Question

A physics instructor wants to produce a double-slit interference pattern large enough for her class to see. For the size of the room, she decides that the distance between successive bright fringes on the screen should be at least 2.30 cm.

If the slits have a separation d=0.0200 mm, what is the minimum distance from the slits to the screen when 632.8 nm light from a He-Ne light is used?

Answer 1

Approximately
`0.727\; {\rm m}`.

Step-by-step explanation:

For a particular fringe in a double-slit interference experiment, the following ratio approximately holds:

`\displaystyle (n\, \lambda)/(d) \approx (x)/(L)`,

Where:

• 
  `n\, \lambda` is the path difference (between the slits) that results in the given fringe,
• 
  `d` is the distance between the two slits,
• 
  `x` is the distance between the given fringe and the central maximum, and
• 
  `L` is the distance between the slits and the screen.

In this question, the distance
`L` between the slit and the screen can be found in the following steps:

• Derive the path difference
  `n\, \lambda` required to produce the first bright fringe.
• Apply unit conversion and ensure that all quantities are measured in standard units.
• Rearrange the ratio to find distance
  `L` between the screen and the slits.

To produce a bright fringe on the screen, the path difference
`n\, \lambda` between the slits needs to be an integer multiple of the wavelength
`\lambda`. In other words,
`n` needs to be an integer. For example:

• 
  `n = 0` produces the bright fringe at the central line.
• 
  `n = 1` produces the first pair of bright fringes around the central line.

For the fringes near the central line, the distance between the two slits is much greater than the path differences that produced the fringes.
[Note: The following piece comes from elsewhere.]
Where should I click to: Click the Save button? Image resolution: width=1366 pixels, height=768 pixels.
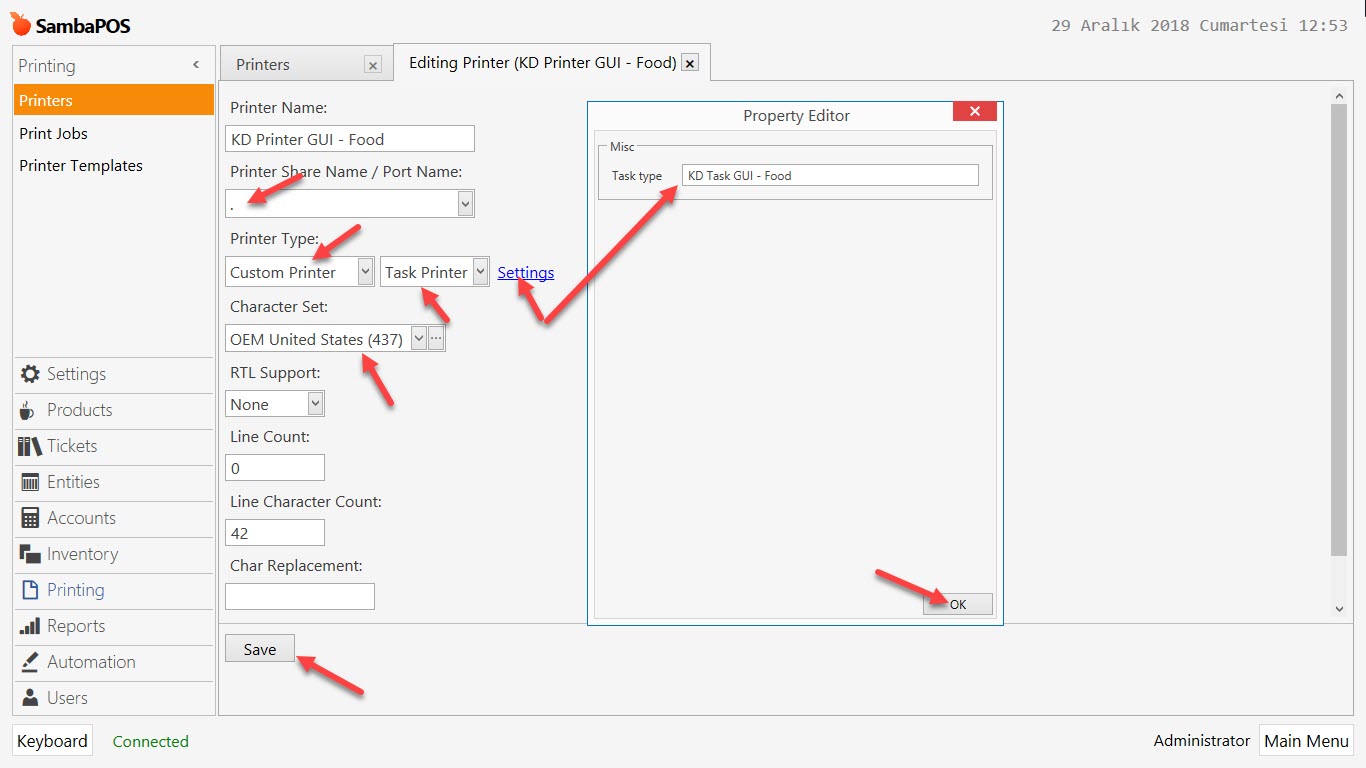(260, 649)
As a result, the distance between consecutive fringes are approximately the same. Hence, to ensure a minimum distance between each successive pairs of bright fringes, it would be approximately sufficient to ensure that distance between the central line and the first pair of fringes (where
`n = 1`.)

Apply unit conversion and ensure that all distances and wavelengths are measured in the standard unit of meters:

Wavelength:

`\begin{aligned} \lambda &= 632.8\; {\rm nm} \\ &= (623.8\; {\rm nm}) * \frac{1\; {\rm m}}{10^(9)\; {\rm nm}} \\ &= 6.328* 10^(-7)\; {\rm m} \end{aligned}`.

Distance between the two slits:

`\begin{aligned} d &= 0.0200\; {\rm mm} \\ &= (0.0200\; {\rm mm}) * \frac{1\; {\rm m}}{10^(3)\; {\rm mm}} \\ &= 2.0 * 10^(-5)\; {\rm m} \end{aligned}`.
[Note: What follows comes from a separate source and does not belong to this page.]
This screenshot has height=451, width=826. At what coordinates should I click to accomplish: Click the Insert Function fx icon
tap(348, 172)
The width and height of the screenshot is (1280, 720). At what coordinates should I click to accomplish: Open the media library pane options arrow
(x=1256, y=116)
Minimum distance between the first pair of bright fringes and the central line:

`\begin{aligned}x &= (2.30\; {\rm cm}) * \frac{1\; {\rm m}}{10^(2)\; {\rm cm}} \\ &= 2.30 * 10^(-2)\; {\rm m}\end{aligned}`.

Rearrange the equation between the two ratios to approximate
`L`, the distance between the slits and the screen:

`\begin{aligned} L &\approx (x\, d)/(n\, \lambda) \\ &= ((2.30 * 10^(-2))\, (2.00* 10^(-5)))/((1)\, (6.328 * 10^(-7))) \; {\rm m}\\ &\approx 0.727\; {\rm m} \end{aligned}`.

Therefore, a minimum distance of approximately
`0.727\; {\rm m}` would be sufficient for ensuring the minimum distance between the first few adjacent bright fringes.